4.To promote sales, a company offers prizes (such as a chance to win a trip) in return for a specific type of bottle cap.
5.A local community has filed suit against a chemical company for contamination of drinking water. The community is demanding compensation, and the amount is uncertain. The company is vigorously defending itself.
Instructions
Question (a) State whether you believe each of the above liabilities is determinable, estimable, or contingent, and explain why.
Question (b) If you identify the liability as contingent in part (a), state what factors should be considered in determining if it should be recorded, disclosed, or neither recorded nor disclosed in the financial statements.
Part 4: Sleep-a-Bye Baby Company, a public company, is the defendant in a lawsuit alleging that its portable baby cribs are unsafe. The company has offered to replace the cribs free of charge for any concerned parent. Nonetheless, it has been sued for damages and distress amounting to $1.5 million. The company plans to vigorously defend its product safety record in court.
Instructions
Question (a) What should the company record or report in its financial statements for this situation? Explain why.
Question (b) What if Sleep-a-Bye Baby Company's lawyers advise that it is likely the company will have to pay damages of $100,000? Does this change what should be recorded or reported in the financial statements? Explain.
Question (c) How would your answers to parts (a) and (b) change if Sleep-a-Bye Baby Company were a private company that had chosen to follow ASPE?

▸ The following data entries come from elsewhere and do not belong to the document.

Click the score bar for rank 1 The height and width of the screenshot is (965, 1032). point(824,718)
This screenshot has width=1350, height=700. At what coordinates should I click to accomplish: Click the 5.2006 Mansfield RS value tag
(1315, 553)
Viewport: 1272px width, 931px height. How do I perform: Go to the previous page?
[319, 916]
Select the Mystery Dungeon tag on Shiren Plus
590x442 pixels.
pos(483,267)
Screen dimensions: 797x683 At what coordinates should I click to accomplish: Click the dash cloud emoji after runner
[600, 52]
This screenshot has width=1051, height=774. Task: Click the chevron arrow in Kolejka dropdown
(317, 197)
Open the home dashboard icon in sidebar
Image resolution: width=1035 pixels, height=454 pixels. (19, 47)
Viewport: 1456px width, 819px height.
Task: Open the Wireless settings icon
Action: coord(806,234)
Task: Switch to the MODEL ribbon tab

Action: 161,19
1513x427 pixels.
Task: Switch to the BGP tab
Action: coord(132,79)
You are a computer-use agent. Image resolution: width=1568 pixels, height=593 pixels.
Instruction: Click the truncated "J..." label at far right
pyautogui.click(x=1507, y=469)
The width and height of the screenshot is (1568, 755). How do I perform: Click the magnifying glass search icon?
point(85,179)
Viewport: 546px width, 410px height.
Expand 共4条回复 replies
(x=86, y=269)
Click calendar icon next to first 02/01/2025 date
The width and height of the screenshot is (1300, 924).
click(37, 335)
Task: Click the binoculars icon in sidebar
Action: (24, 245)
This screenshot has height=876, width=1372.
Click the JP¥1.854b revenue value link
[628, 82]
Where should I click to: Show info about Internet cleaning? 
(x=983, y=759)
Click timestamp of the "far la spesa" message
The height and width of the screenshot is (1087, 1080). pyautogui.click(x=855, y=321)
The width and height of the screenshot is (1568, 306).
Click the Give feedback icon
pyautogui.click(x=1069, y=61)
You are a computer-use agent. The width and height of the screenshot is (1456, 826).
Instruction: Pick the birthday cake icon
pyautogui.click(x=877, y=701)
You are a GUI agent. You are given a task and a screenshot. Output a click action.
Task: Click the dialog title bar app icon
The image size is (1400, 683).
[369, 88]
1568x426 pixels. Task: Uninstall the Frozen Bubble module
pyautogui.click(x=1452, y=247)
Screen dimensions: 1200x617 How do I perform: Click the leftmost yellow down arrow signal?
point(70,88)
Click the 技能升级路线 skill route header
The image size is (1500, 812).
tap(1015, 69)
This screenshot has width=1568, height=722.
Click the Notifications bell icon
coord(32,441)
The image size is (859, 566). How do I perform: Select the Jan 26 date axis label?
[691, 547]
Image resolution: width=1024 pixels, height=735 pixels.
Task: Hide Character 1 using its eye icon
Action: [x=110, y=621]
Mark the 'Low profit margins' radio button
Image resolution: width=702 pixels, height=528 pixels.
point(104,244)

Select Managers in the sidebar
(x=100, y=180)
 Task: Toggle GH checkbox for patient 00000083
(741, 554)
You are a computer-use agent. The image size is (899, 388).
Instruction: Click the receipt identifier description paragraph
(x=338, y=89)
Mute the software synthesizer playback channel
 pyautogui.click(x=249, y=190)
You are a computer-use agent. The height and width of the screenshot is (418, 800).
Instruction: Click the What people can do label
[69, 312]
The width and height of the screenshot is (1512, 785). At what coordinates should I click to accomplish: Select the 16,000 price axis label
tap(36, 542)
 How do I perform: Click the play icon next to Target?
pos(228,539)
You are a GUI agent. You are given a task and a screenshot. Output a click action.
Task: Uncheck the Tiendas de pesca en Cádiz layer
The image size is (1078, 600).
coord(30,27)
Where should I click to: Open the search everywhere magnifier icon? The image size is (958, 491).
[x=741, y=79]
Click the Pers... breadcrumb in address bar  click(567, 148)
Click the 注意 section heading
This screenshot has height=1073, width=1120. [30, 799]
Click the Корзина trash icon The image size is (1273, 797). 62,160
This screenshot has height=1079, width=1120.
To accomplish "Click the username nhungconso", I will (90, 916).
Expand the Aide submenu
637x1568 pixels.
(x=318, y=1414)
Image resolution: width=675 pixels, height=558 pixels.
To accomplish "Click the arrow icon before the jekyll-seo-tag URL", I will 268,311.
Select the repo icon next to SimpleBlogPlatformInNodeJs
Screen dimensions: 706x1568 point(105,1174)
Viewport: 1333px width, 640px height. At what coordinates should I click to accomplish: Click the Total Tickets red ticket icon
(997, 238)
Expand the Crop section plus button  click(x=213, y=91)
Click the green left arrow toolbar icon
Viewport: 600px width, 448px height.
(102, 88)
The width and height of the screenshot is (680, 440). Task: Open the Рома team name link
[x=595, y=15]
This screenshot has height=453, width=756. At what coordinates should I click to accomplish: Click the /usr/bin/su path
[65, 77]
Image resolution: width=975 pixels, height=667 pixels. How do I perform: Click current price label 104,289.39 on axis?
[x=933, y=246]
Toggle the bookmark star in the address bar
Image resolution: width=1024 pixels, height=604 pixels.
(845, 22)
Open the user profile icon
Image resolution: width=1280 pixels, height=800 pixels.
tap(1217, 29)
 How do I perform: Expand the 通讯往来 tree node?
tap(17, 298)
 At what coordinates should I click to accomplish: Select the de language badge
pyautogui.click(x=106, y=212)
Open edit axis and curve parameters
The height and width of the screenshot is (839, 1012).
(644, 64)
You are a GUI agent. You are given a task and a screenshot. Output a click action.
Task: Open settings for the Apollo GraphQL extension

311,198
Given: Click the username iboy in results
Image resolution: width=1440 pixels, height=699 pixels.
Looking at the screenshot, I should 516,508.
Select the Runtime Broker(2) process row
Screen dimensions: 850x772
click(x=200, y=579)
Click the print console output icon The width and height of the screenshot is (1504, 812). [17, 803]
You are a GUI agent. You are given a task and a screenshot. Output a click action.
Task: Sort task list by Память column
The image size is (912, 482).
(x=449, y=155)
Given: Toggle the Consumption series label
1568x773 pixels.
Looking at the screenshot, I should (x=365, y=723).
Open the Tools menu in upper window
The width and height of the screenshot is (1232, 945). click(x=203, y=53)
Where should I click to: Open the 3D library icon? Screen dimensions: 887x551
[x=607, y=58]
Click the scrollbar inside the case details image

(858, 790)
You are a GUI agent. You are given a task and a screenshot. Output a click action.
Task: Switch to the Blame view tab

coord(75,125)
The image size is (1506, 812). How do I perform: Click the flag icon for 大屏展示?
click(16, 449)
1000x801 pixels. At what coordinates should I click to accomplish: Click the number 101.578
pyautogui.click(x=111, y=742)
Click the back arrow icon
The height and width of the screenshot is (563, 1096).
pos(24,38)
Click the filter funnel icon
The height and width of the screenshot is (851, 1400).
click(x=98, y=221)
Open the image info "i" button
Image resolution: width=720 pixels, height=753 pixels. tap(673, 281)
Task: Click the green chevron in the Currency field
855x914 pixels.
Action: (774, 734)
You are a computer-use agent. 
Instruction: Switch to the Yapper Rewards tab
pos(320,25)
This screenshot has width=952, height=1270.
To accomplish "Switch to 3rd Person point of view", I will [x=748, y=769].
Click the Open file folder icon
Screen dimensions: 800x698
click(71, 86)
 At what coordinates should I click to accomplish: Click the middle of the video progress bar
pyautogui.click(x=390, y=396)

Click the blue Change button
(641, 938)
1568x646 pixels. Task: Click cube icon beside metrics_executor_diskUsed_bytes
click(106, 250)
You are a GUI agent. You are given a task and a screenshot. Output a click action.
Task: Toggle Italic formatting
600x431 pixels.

Part 5: Hidden Dragon Restaurant's gross payroll for April is $46,600. The company deducted $2,162 for CPP, $853 for EI, and $9,011 for income taxes from the employees' cheques. Employees are paid monthly at the end of each month.
Instructions
Question (a) Make a journal entry for Hidden Dragon on April 30 to record the payment of the April payroll to employees.
Question (b) Make a journal entry on April 30 to accrue Hidden Dragon's employer payroll costs. Assume that Hidden Dragon is assessed workers' compensation premiums at a rate of 1% per month and accrues for vacation pay at a rate of 4% per month.
Question (c) On May 15, Hidden Dragon pays the government the correct amounts for April's payroll. Make a journal entry to record this remittance.
- Calculate current and non-current portion of notes payable, and interest payable.
Part 6: Emerald Enterprises has three notes payable outstanding on December 31, 2016, as follows:
1. A six-year, 6%, $60,000 note payable issued on March 31, 2016. Emerald Enterprises is required to pay $10,000 plus interest on March 31 each year starting in 2017.
2. A seven-month, 4%, $30,000 note payable issued on July 1, 2016. Interest and principal are payable at maturity.
3. A 30-month, 5%, $120,000 note payable issued on September 1, 2016. Emerald Enterprises is required to pay $4,000 plus interest on the first day of each month starting on October 1, 2016. All payments are up to date.
Instructions
Question (a) Calculate the current portion of each note payable.
Question (b) Calculate the non-current portion of each note payable.
Question (c) Calculate any interest payable at December 31, 2016.